だけど、またお腹がゴロゴロになったらどうしよう。
「不要な戦闘は避けるしかない。セドック、果物は?」
「多少残ってるよ」
「悪いが、そいつはラライに残してやってくれ」
「ああ、それがいいね」
エイダはそう言って、自分はコンラッドが沢で汲んできた水に口をつけた。
それにしても。
「火を使えないんじゃ、食事も制限されますよね~」
何の気になしに呟いたアタシを、いきなりコンラッドが突き飛ばした。
えっ、アタシ何か悪いこと言った?
「コンラッドさ・・・」
「黙って!」
コンラッドはアタシに覆い被さるようにして、木の根元に体を丸めた。
「・・・!」
黒い影が、さーっと通り過ぎるのを、アタシは見た。
そして、バサッという大きな羽音とともに、周囲の草木が一斉に揺れる。
アタシ達の真上を、ワイバーンが飛翔していた。
それも、ゆっくりと旋回をしている。
まさか・・・見つかった!?
アタシは心臓が早鐘を打つようになり出し、呼吸が止まるほどの緊張感に襲われた。
反対側の木の根元には、同じようにセドックとエイダが身を伏せていた。
ぐるるるると、ワイバーンが喉を鳴らす声が響き、今にもその巨体が降ってくるのではないかと、アタシは気が気ではなかった。
恐怖の時間は、アタシには数時間にも感じられた。
実際のところは、数分程度だったらしい。
ワイバーンの巨体が、ようやく諦めてその場を去っていく頃には、アタシは完全に腰が抜けていた。
「もう大丈夫、諦めたようだ」
コンラッドが言った。
「これでは、やはり休んでもいられんな。
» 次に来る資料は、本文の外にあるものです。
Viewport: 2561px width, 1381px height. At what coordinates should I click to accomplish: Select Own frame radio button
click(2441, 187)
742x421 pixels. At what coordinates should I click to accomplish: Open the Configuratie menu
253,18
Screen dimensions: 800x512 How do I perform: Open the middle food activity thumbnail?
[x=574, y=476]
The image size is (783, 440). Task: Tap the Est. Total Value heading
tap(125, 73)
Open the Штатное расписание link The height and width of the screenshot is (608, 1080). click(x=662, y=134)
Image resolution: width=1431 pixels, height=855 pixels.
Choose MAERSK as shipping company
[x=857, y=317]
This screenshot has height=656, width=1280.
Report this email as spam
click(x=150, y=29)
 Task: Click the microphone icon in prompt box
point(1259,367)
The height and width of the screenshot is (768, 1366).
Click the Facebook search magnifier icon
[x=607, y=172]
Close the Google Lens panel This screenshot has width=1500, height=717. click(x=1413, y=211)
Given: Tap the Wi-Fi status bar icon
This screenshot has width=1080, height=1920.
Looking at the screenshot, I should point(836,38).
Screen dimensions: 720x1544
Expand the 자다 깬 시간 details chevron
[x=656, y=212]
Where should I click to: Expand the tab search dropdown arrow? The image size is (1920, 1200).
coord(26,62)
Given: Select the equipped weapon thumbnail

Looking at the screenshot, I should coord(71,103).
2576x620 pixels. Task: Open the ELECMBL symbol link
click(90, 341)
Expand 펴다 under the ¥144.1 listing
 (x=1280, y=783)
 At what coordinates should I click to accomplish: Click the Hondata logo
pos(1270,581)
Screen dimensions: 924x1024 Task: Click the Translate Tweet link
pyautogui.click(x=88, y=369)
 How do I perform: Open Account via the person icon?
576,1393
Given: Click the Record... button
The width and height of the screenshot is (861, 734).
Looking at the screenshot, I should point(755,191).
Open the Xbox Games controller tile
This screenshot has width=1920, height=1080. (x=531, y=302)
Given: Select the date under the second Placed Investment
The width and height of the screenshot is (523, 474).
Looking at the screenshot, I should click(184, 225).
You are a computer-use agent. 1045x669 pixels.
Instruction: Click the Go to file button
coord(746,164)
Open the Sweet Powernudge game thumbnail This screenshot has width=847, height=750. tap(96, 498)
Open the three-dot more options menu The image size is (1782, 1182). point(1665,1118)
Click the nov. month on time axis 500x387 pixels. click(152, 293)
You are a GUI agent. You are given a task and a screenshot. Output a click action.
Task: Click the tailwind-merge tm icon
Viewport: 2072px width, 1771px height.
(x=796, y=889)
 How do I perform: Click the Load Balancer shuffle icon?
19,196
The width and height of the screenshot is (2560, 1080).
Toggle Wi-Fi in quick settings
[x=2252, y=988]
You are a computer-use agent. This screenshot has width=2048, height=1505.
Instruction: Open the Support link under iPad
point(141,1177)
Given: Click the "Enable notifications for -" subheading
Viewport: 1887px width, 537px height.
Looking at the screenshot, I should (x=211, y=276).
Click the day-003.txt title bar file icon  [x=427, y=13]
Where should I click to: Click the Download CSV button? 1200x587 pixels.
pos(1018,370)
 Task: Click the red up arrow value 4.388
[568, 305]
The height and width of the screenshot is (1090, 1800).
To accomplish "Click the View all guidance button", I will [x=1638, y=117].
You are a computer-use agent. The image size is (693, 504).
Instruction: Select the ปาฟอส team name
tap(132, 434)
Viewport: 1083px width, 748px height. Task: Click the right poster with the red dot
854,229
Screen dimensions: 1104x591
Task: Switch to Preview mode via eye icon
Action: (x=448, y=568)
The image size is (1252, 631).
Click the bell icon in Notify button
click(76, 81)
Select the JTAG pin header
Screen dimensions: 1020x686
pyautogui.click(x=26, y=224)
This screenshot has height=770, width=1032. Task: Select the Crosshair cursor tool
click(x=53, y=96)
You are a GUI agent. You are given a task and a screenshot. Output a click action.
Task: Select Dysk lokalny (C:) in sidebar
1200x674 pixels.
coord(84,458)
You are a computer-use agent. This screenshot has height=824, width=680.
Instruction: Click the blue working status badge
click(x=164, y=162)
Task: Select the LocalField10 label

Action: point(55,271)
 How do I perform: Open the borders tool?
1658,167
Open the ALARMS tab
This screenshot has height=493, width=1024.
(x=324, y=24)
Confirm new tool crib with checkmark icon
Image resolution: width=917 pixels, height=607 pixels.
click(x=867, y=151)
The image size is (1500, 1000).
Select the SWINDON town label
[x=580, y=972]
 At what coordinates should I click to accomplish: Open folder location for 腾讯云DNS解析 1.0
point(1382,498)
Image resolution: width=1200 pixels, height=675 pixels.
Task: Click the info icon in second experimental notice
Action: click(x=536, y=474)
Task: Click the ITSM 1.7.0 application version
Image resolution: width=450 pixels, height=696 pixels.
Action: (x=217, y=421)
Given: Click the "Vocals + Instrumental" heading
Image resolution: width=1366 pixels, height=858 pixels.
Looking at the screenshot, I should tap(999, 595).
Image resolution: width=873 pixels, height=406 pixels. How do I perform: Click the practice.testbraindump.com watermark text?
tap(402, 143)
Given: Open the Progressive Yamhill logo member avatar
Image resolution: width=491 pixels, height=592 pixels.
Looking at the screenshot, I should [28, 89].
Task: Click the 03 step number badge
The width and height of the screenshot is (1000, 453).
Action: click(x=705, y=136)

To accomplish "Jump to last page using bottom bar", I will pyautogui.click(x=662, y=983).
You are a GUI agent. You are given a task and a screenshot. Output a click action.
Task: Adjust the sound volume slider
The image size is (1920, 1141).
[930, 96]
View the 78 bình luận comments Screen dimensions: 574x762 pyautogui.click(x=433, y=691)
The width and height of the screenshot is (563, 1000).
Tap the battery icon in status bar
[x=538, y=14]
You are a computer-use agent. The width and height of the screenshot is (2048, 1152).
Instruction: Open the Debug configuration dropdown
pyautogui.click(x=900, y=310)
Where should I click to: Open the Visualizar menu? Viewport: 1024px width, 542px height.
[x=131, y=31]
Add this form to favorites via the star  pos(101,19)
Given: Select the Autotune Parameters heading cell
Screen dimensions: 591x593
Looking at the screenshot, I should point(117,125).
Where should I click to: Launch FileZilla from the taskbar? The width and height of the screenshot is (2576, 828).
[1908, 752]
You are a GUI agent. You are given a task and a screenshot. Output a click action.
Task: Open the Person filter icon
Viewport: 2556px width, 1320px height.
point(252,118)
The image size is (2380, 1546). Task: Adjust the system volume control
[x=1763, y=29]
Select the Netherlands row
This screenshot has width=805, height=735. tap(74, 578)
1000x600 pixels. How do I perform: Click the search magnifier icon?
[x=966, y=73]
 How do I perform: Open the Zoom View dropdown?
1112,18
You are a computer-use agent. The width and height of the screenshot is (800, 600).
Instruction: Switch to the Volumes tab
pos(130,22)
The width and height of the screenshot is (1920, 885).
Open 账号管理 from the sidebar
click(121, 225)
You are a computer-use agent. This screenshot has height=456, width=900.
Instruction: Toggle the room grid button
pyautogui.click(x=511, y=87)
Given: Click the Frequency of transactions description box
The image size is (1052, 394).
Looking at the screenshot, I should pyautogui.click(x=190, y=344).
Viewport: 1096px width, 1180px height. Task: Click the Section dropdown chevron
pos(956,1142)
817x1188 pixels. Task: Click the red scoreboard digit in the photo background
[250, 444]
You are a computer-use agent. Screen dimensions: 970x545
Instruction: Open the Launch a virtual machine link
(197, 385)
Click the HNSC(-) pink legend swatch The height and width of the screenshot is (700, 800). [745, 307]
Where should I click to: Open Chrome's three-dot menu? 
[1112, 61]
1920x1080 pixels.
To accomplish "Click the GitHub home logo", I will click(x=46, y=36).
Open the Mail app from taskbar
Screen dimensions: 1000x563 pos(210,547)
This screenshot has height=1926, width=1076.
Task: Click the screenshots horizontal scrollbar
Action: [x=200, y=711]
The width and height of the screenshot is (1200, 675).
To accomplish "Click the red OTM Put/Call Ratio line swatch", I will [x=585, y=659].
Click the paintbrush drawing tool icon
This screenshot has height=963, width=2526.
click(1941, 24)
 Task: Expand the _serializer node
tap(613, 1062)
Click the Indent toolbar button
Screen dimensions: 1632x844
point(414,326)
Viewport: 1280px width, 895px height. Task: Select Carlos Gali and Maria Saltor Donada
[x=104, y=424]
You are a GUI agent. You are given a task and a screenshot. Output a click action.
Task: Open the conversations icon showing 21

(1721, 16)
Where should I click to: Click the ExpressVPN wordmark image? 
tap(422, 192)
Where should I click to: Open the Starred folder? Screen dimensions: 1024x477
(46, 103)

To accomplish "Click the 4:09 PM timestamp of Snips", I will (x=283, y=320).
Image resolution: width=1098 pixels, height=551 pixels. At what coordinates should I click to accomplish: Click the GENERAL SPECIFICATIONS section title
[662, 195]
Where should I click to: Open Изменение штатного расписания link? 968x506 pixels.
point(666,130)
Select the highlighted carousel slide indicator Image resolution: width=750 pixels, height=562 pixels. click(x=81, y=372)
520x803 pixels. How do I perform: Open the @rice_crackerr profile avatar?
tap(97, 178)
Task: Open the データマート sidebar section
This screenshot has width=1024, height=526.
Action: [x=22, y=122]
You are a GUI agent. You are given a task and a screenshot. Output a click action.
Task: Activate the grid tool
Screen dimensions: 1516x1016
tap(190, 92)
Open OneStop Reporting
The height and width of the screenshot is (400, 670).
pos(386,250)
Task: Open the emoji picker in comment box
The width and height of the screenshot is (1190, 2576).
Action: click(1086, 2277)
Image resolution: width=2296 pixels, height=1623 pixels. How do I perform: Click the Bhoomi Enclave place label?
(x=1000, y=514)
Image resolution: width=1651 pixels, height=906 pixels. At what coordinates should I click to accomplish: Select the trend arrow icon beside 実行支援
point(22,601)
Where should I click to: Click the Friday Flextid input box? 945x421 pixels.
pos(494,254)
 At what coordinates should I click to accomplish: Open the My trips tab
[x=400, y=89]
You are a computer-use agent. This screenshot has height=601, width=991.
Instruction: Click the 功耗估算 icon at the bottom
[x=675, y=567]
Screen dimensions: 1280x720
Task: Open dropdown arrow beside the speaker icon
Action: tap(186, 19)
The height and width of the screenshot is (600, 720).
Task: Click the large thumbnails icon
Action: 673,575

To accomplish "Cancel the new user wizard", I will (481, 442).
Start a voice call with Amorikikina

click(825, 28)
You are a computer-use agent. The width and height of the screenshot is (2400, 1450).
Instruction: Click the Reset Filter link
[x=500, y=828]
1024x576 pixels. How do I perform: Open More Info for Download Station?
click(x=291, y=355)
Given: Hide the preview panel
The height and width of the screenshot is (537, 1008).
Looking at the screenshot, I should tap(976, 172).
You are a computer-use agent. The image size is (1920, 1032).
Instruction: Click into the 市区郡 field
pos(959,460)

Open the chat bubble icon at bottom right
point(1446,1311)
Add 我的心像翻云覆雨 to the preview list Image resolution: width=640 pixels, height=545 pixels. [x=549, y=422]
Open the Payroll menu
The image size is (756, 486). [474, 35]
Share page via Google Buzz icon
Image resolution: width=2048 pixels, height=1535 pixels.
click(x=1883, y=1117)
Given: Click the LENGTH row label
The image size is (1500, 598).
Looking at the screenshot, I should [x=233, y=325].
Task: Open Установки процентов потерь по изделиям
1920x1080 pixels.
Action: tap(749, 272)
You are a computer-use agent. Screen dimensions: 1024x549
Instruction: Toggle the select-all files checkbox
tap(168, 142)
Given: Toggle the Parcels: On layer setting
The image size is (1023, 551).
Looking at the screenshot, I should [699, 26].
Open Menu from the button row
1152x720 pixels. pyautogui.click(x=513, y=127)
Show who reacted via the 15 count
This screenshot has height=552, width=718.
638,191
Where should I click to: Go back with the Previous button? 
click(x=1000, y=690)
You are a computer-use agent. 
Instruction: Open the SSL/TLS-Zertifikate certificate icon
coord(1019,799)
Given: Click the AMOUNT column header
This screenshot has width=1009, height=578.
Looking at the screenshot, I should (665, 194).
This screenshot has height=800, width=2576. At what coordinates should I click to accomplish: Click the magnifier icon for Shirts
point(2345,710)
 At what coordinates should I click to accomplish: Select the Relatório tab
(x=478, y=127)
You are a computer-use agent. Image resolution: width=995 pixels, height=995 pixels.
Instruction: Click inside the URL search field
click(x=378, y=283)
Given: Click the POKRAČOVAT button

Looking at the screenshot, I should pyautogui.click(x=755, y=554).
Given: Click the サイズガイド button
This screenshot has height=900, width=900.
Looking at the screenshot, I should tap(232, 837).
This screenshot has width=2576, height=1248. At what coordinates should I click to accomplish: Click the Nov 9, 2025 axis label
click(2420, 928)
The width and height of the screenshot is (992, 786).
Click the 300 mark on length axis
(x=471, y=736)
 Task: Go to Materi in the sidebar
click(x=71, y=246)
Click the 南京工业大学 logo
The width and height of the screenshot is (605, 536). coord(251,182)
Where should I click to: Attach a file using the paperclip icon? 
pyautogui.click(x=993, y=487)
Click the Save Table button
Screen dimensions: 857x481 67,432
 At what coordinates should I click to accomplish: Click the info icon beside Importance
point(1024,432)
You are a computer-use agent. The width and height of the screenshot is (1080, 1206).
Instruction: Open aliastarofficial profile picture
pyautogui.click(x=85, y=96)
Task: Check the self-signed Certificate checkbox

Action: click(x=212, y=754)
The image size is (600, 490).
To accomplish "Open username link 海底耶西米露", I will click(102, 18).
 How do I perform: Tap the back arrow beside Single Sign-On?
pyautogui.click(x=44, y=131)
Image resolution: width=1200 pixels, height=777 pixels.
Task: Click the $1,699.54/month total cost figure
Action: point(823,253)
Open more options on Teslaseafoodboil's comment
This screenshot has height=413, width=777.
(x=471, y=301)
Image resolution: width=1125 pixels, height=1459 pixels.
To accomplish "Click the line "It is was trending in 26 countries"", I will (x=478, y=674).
早めにふもとを目指そう」
「それがいい」
セドックが頷いて、エイダに手を貸した。
エイダは立ち上がり、それでも少しだけ身をかがめ、ワイバーンの視界を気にした。
「ラライも、行こう」
コンラッドがアタシに手を伸ばした。
だけど、アタシは簡単には起き上がれず、結局セドックとコンラッドの二人に助け起こされた後も、しばらくの間へっぴり腰になったまま、まともに立つ事が出来なくなっていた。